**DATA FOR THE TASK**

|---|

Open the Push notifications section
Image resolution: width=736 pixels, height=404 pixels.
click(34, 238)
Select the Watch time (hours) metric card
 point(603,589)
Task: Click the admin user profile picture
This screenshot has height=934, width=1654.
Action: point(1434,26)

|---|

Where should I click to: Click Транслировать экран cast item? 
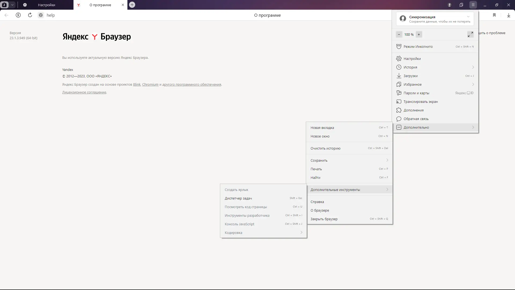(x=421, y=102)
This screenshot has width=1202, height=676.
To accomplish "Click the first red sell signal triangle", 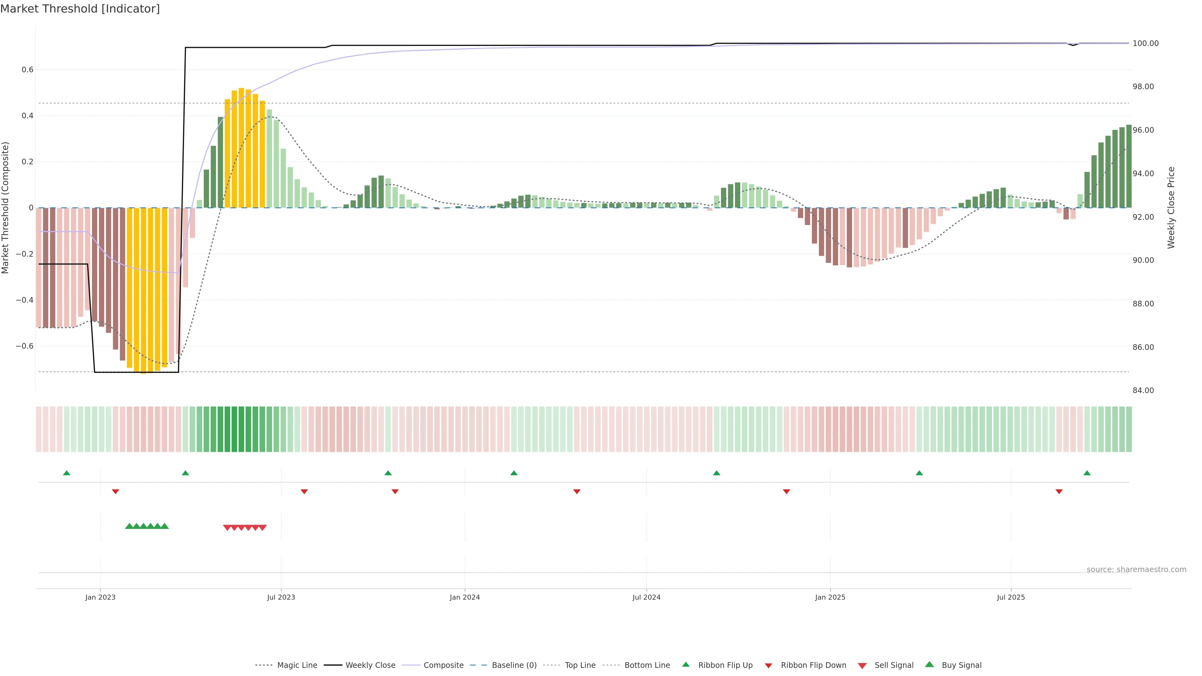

|---|

**WHAT THIS TASK INVOLVES**
Reproduce the listing above exactly from the line containing "Where should I" up to and including the line containing "the first red", omitting any images and everything outside those lines.

**RESULT OF THIS TASK**
Where should I click to: Click Транслировать экран cast item? 
(x=421, y=102)
This screenshot has width=1202, height=676.
To accomplish "Click the first red sell signal triangle", 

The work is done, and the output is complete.